DEAR HARRIETTE: I witnessed a shouting match at a party last weekend. A girl was berating her friend's boyfriend for the horrible way he treated people. It's true that the boy is rude, but the girl really flew off the handle. The entire party fell silent and watched the exchange. I was positioned in the middle of the crossfire, but I simply averted my eyes and remained quiet. I was extremely uncomfortable, especially because I am not particularly close with either party. I took the first available opportunity to leave the party and avoid the inevitable tension that would persist throughout the night. I might have had a nice time had I stayed, but I couldn't get over how awkward the situation had been. Was that the right thing to do? -- Awkward, Jackson, Miss.
DEAR AWKWARD: Leaving the party was a fine option. You could have even gotten up sooner to get out of the crossfire. People think that being polite in a situation like that means averting your eyes or being still. Maybe. Better, though, is either to attempt to diffuse the shouting -- perhaps best handled by the host of the party, or to get up when it starts and walk away. Staying and enduring the shouting match makes you a bystander in an ugly situation that really called for action that would have ended it.
To that end, another thing you could have done is to find the host or another authority figure and ask that person to intervene.
DEAR HARRIETTE: I have a dilemma. My daughter is 15 years old, and her 16th birthday is a few weeks away. Around the time of my daughter's birthday, I start summer sessions at my college. Turning 16 is a big deal, and I would like to give her a great gift, but I spent a lot of money on tuition and books for my summer classes. I have some extra money put aside for a rainy day. I want my daughter's birthday to be special, and I would like some advice on how she can have her special day on a budget. -- Back in School Mom, Brooklyn, N.Y.

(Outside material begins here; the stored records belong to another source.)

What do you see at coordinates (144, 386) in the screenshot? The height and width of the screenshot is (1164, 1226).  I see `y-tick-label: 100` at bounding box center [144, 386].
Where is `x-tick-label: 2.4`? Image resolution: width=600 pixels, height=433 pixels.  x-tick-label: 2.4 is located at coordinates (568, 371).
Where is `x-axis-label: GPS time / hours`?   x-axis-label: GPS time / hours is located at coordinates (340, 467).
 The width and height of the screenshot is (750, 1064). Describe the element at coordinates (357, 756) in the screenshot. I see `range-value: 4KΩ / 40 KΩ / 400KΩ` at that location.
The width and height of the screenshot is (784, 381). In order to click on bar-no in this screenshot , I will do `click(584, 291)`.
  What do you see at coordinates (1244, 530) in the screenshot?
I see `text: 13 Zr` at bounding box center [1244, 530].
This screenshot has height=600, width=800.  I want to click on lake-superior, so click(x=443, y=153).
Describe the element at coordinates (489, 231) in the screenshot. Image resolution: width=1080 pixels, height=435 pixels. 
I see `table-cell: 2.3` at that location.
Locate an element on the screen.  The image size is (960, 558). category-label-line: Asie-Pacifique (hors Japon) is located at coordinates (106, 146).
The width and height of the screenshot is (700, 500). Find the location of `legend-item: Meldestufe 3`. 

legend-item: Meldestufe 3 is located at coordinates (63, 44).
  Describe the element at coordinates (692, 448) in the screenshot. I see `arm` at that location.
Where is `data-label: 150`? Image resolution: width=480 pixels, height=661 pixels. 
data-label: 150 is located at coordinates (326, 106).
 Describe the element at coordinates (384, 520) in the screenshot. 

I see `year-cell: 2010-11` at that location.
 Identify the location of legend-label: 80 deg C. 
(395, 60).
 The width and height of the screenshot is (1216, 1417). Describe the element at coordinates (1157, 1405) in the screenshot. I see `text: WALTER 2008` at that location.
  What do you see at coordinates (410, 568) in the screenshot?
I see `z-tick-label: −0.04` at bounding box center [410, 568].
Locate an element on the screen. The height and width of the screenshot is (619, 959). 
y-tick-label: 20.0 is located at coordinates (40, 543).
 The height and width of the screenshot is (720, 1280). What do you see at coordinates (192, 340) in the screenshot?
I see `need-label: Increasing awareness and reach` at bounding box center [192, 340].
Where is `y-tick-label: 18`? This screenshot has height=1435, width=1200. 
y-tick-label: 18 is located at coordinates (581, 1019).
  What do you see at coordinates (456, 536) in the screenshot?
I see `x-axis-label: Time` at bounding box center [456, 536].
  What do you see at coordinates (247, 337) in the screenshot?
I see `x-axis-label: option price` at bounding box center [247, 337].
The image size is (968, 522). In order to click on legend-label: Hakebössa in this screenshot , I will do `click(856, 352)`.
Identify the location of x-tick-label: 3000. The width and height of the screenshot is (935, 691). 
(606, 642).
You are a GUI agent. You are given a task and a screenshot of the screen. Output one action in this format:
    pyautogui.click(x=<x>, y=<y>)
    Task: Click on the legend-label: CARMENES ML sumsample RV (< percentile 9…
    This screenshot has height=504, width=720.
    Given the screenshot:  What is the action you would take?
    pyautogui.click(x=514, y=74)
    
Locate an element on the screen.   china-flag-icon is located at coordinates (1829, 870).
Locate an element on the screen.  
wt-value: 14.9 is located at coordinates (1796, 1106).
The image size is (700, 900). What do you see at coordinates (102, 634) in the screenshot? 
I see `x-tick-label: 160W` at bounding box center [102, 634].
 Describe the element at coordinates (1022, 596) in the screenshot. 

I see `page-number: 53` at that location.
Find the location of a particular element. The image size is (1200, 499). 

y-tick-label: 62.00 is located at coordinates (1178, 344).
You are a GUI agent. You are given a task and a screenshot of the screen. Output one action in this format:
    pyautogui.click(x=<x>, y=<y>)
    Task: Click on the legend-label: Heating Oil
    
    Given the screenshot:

DEAR BACK IN SCHOOL MOM: While many families host extravagant events for 16th birthdays, you do not have to do that. Instead, you may want to use part of your rainy day fund to host a birthday dinner for your daughter and a few of her friends at your home. Make her favorite meal. Be mindful to set the table elegantly with Sweet 16 accents. Invite the guests to dress up for the occasion. Make it special in the attention you pay to detail.
Make sure you have completed your studies so that you are not distracted by your schoolwork. Being fully present and engaged for your daughter should help her to feel grateful for the celebration you are able to design for her.